Liebman's closest spiritual descendent—though their are scores of aspirants—is Sal Russo, who's had famous succes convincing media marks his Potemkin Policy Shop—campaigns: Nancy Pelosi as "Domestic Enemy"; pimping the guilt of Wen Ho Lee after he was exonerated; keeping Farenheit 9/11 out of theaters; talk radio "Truth Tour" to Iraq; a counter-Cindy Sheehan encampment in Crawford—represents the spontaneous uprising of a million righteous peasants with pitchforks, instead of what it actually is, the wholesale product of his plushly public relations offices in Sacramento. I've been there. Man, are they plushly appointed. They spare no expense, these cats, when it comes to greasing the sales force. They even plump them up, for God's sake, as intellectuals. Irving Kristol, Billy's dad, is counted as neoconservatism's most tower. Just a drummer, though, when you get down to it—or so he admitted himself. Public relations, not public service, is the name of the game: neoconservatism's "cavalier attitude toward the budget deficit and other monetary or fiscal problems was due to the fact that "the task, as I saw it, was to create...a conservative majority, which came to mean, in turn, a Republican majority—political effectiveness was the priority, not the accounting deficiencies of government."

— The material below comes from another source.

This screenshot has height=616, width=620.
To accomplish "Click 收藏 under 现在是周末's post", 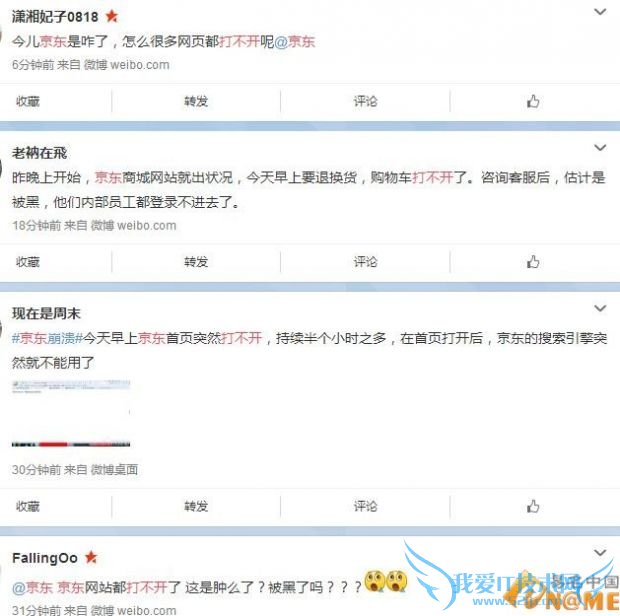I will coord(28,506).
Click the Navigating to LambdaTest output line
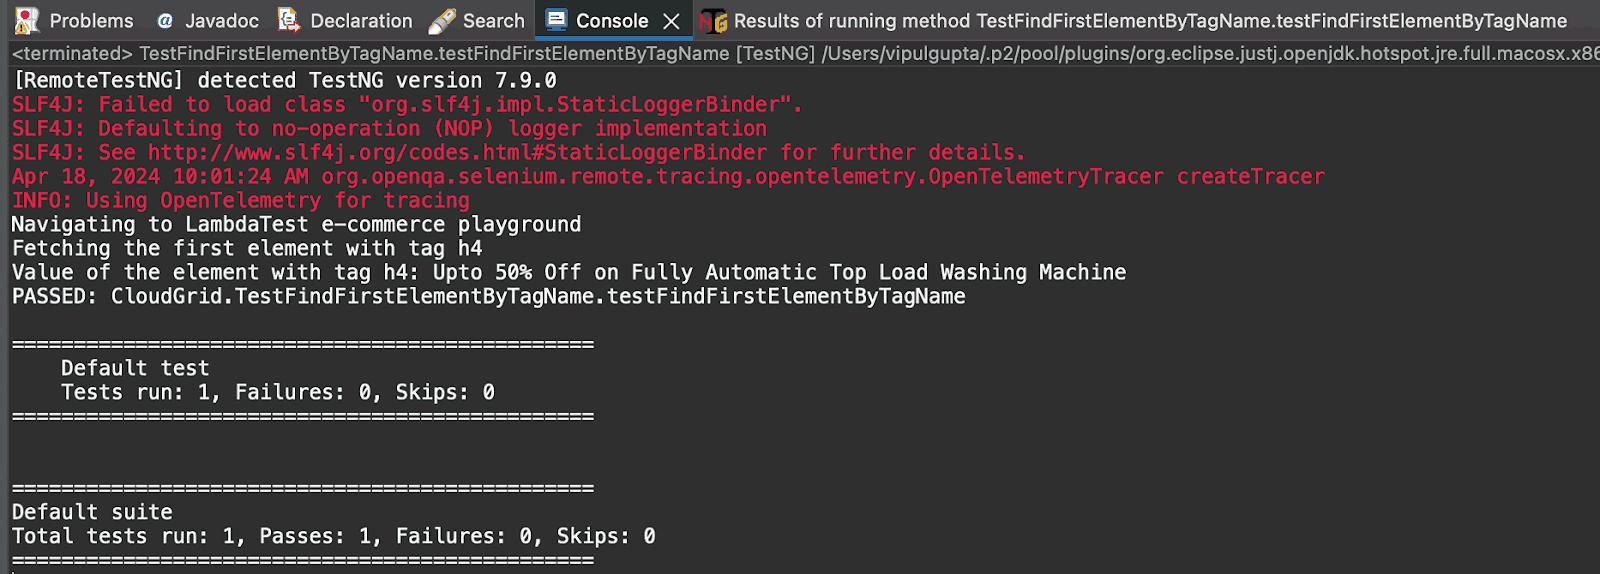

I've been reading a nifty book about sales culture in the U.S. I'll be telling you more about by the by. For now, let me hit you with a nifty quote from the January, 1936 issue of Advertising and Selling:
"The public must be given ideas as to what it should like, and it is quite surprising sometimes how the public is sold on what might look, in sales conference, like the brainchild of a demented person.
There's your Iraq war, folks. With products like that, no wonder the right's salesforce had to be keen. With W, they've reached the end of the road. They can't close, now that the marks have seen what the damned swampland looks like up close.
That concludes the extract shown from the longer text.